## EXERCISE REQUIREMENTS
Continue the passage about the Supreme Court's modified guidelines on living wills below from the point where it stops, ignoring the records that follow it.

## QUOTED PASSAGE
════════════════════

In 2018, the Supreme Court recognised and gave sanction for passive euthanasia and living will/advance directives.

In that judgment, the court had ruled that the right to life under Article 21 includes the right to live with dignity and the same includes the smoothening of the process of dying in case of a terminally ill patient or a person in a persistent vegetative state with no hope of recovery.

The court had laid down guidelines for ‘living will’ made by terminally ill patients who beforehand know about their chances of slipping into a permanent vegetative state.

But these guidelines were challenged in the court on the ground that they were not implementable. The Supreme Court then agreed to modify its guidelines.

What are the modified guidelines issued by the Supreme Court on Living will/advance medical directive(AMD)?

Living will/advance medical directive
Source: Hindustan Times

The Supreme Court has modified the previous judgement to do away with the necessity of a judicial magistrate to attest or countersign a living will. 

The SC said that the document will be a part of the National Health Digital Records.

At the time of its implementation, that is when the executor/person is terminally ill with no hope of cure, the treating doctor at the hospital would ascertain the genuineness of the living will, compare it with the copy in the digital health records, consult with the relatives about the option that withdrawal of care would be the “best choice”.

The hospital would then form a primary medical board with the treating doctor and two specialists who would verify the condition of the patient within 48 hours.

════════════════════

## EXCERPTED DATA
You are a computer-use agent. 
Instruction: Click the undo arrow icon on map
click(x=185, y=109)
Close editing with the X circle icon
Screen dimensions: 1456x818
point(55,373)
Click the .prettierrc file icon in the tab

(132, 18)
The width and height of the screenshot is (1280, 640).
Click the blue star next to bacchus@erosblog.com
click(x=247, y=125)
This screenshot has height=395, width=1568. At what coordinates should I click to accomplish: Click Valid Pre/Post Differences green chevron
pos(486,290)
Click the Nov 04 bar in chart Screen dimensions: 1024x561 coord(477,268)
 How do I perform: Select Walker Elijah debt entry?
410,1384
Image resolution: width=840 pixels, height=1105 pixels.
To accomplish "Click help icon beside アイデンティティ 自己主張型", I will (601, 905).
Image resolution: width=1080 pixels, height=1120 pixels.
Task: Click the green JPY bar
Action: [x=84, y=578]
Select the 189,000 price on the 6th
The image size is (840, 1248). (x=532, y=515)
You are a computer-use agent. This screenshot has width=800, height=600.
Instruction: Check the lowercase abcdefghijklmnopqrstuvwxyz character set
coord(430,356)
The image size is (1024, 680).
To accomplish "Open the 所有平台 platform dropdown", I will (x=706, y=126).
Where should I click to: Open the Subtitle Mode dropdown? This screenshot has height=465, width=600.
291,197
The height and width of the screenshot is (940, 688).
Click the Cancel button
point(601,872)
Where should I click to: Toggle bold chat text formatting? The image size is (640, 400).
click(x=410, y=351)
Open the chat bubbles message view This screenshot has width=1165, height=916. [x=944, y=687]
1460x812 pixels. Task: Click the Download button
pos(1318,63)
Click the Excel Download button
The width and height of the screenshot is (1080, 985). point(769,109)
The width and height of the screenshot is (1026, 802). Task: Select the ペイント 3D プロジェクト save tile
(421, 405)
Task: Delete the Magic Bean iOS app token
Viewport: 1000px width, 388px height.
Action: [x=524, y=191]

════════════════════

## ANSWER BELOW
Then a secondary medical board would be constituted with the Chief Medical Officer of the district nominating the members. This board would again re-ascertain the patient’s condition within 48 hours and give its findings on whether or not to withdraw medical care or life support.

The hospital would then have to convey the findings of both the primary and secondary boards along with the consent of the relatives to the Judicial Magistrate before giving effect to the living will.

In case, the boards refuse to give effect to the living will, the person named in it or the treating doctor or the hospital could approach the High Court concerned. The Chief Justice of the High Court can set up an independent committee of expert medical doctors.

What happens when there is no living will?

In such cases, the treating doctor could inform the hospital, which would constitute a primary medical board. 

The board would meet with the patient’s family or next friend or guardian and discuss consent. The meeting should be recorded in writing. Then the same course of action will follow.